I don't think the video is ambiguous, I can see him leaning back onto the bonnet, and then the car moves forwards.

But yes, the title is wrong, the car did not drive into him. Typical shoddy / provoking journalism of today.

>>>>> It could be that the teacher was just standing in front of the car, as
>>>>> if to physically block the driver from entering the school entrance,
>>>>> the teacher then proceeds to sit on the car bonnet. This infuriates
>>>>> the driver, who just accelerates into the entrance with the teacher
>>>>> eventually being flung off the bonnet. So the driver didn't actually
>>>>> drive into the teacher as he was already sat on the car's bonnet.
>>>>>
>>>>> The video has been doctored to dramatise the incident - still a bit
>>>>> shocking, but not as much as made out.
>>>>>
>>>>> The two schoolboy cyclists, by the way, who witnessed this and who can
>>>>> quite clearly be seen in the video, were not harmed in this incident
>>>>> although they were put at some risk.
>>>>
>>>> No harm done, who cares?
>>>
>>> No harm done to the schoolboy cyclists, no, but try telling the
>>> teacher no harm was done to him.
>>
>> I doubt it, as another poster said, he was already contacting the bonnet with
>> his arse when the car moved, so he was not hit. No harm will have been done to him.
>
> No harm will have been done to him then, you are right.
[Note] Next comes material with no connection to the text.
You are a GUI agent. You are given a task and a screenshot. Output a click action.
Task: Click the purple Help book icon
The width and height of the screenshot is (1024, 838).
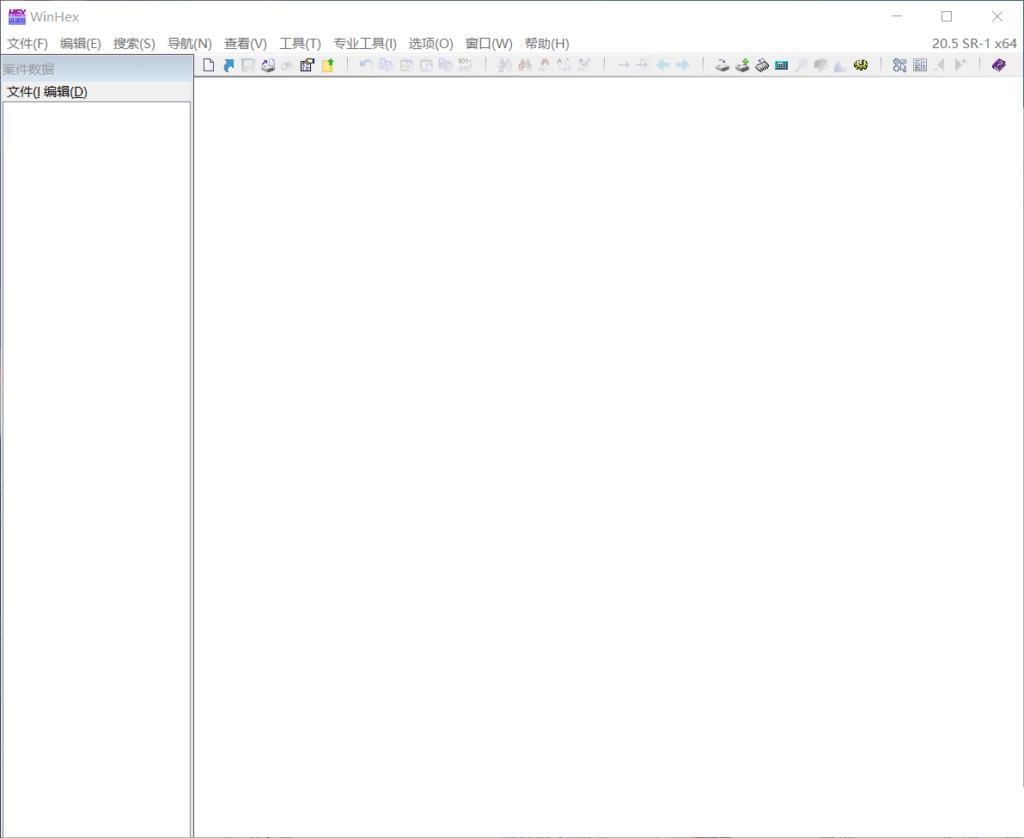(x=998, y=65)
The harm was
> done when he, the teacher, came flying off the bonnet as the car made
> it's first turn and he, the teacher, consequently went sprawling
> across the road. That was when the teacher occasioned the actual
> bodily harm for which the car driver was jailed, along with the other
> offences of dangerous driving, etc.

He fell off the car going at not much of a speed, same injuries as if he tripped up while jogging. Not the end of the world. And since he provoked the incident, I'd not punish the driver at all.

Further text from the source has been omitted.